Personal information
- Date of birth: December 11, 1972 (age 53)
- Place of birth: Westerville, Ohio, United States
- Height: 5 ft 9 in (1.75 m)
- Position: Midfielder

Youth career
- 1991–1994: Indiana University

Senior career*
- Years: Team / Apps / (Gls)
- 1996: Columbus Crew / 6 / (0)
- 1996–1998: St. Louis Ambush (indoor) / 76 / (33)
- 1998: Chicago Stingers

= Brandon Ward (soccer) =

American soccer player (born 1972)

Brandon Ward (born December 11, 1972) and is a retired U.S. soccer midfielder who played one season in Major League Soccer as well as the USISL and National Professional Soccer League.

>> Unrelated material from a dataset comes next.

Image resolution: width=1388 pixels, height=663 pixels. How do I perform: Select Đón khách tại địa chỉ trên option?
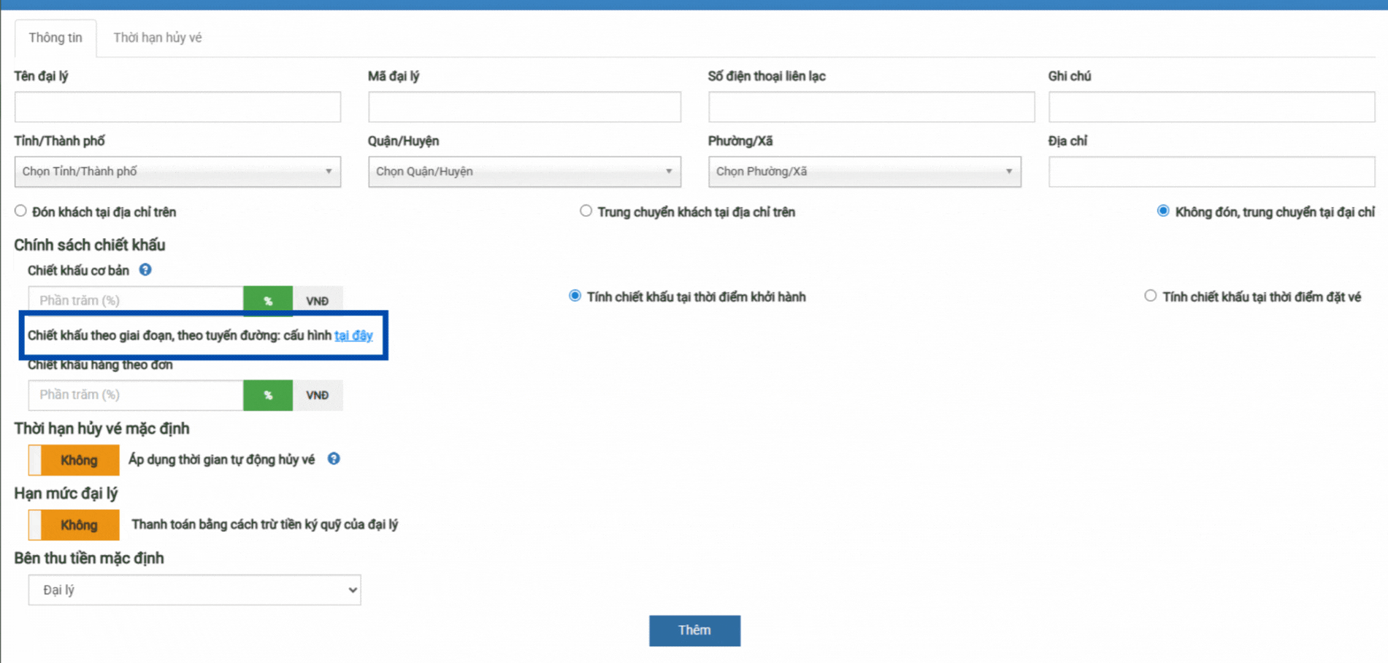click(20, 212)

Ward attended the Indiana University, playing on the men's soccer team from 1991 to 1994. In his senior season, the Hoosiers went to the NCAA Men's Soccer Championship only to lose to the Virginia Cavaliers. Various sources place Ward with three different teams during 1995, the Hampton Roads Mariners, Richmond Kickers and Indiana Blast. On February 7, 1996, the Columbus Crew selected Ward in the sixth round (fifty-first overall) of the 1996 MLS Inaugural Player Draft. He played six games for the Crew before being released. He then joined the St. Louis Ambush in the National Professional Soccer League. He spent two seasons with the Ambush before being again being drafted by the Crew, this time in the first round of the 1998 MLS Supplemental Draft. The Crew released him on April 1, 1998, before Ward played a game. He then signed with the Chicago Stingers of the USISL.